![]() |
Eko Kuntadhi |
Speedboat yang kami tumpangi
merapat ke sebuah dermaga kecil. Hari menjelang senja ketika matahari Papua
rebah di ujung laut. Sisa rintik hujan menyiratkan pelangi.
Di sepanjang anjungan kami
menyaksikan barisan orang berdiri berjajar. Begitu turun dari speedboat, kami
disambut dengan tetabuhanan tifa bernada riang. Seseorang bercelana pendek
meniup seruling. Yang lainnya menari dengan goyangan khas Papua.
Saya yang tadinya sedikit pusing
akibat gelombang laut, mendadak bersemangat. Melihat kegembiraan membuncah di
wajah semua orang dan musik yang mengajak bergoyang, siapa yang bisa tahan?
Saya yakin anggota rombongan lain juga merasakan suasana yang sama.
Anak-anak desa dengan pakaian
seadanya berlarian mengiringi langkah kami.

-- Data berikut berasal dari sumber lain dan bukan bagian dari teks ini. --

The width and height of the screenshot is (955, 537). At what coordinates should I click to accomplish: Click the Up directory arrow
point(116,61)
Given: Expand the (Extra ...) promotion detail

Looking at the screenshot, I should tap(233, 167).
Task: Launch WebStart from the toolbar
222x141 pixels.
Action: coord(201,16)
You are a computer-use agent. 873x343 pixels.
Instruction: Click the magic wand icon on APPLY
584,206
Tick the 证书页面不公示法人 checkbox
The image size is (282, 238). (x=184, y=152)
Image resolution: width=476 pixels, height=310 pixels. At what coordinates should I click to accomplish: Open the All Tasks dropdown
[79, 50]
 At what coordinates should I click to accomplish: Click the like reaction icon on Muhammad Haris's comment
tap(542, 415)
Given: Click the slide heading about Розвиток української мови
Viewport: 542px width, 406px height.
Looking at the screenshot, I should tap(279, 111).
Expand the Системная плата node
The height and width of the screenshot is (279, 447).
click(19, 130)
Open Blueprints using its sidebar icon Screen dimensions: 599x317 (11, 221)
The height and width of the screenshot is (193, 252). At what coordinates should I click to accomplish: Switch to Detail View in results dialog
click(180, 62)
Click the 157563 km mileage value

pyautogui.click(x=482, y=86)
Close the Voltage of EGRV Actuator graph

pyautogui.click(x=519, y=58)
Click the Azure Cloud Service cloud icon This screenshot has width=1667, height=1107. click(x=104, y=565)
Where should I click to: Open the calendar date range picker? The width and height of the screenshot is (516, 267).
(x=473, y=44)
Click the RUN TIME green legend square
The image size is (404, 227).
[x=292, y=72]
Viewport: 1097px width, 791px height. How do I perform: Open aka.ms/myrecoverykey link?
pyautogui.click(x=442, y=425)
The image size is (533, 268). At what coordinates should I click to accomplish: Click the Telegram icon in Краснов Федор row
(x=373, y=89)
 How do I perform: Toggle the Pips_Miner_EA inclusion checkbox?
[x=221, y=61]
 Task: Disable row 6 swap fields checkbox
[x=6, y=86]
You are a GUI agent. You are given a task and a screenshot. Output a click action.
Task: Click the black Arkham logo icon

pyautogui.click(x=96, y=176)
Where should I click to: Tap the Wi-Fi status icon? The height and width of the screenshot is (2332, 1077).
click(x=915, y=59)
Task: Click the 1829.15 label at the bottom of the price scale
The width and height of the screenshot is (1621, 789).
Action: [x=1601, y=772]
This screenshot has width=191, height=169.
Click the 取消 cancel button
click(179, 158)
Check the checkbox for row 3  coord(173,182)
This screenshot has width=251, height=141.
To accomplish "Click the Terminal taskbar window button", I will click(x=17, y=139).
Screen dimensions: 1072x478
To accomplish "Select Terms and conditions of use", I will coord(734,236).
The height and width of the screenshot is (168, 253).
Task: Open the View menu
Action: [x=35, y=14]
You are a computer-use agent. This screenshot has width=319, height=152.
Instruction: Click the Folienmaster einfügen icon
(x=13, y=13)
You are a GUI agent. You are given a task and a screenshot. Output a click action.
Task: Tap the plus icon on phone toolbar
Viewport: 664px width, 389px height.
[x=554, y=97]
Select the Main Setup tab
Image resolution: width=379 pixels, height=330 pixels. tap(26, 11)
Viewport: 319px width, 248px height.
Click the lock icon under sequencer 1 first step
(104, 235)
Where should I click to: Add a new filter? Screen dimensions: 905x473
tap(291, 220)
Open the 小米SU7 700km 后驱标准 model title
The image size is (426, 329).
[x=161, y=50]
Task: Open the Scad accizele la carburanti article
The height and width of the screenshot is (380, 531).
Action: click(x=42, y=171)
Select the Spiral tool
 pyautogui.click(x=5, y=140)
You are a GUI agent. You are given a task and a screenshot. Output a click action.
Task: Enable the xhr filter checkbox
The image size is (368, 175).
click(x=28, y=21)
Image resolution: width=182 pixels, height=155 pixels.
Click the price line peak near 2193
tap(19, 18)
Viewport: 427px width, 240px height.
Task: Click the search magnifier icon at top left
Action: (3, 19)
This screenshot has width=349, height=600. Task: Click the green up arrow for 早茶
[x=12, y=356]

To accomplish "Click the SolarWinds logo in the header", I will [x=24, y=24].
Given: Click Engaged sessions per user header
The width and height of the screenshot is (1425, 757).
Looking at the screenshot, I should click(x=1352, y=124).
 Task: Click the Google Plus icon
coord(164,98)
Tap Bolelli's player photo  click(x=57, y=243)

Mereka mengajak kami ke sebuah
lokasi yang letaknya agak di tengah desa. Di tanah seluas kira-kira 300 meter
persegi itu ada bangunan baru. Dalam bangunan itu tersimpan tiga rak besar
berisi baterai-baterai lithium.
Di belakang bangunan tersebut ada
panel-panel untuk menyerap sinar matahari yang akan dikonversikan menjadi energi
listrik. Ini adalah proyek Pembangkit Listrik Tenaga Surya yang diperuntukan
bagi masyarakat terpencil, milik Kementerian ESDM. Ketika bulan lalu saya
sempat bertemu Menteri ESDM Ignatius Jonan di rumah dinasnya, dia memang
berapi-api ketika menerangkan proyek listrik untuk wilayah terpencil ini.
“Semoga sebentar lagi seluruh wilayah Indonesia sudah bisa terang,” ujarnya
waktu itu.
Menurut hitungan Jonan, ada 2.500
desa dengan 250 ribu orang yang sampai sekarang belum tersentuh listrik.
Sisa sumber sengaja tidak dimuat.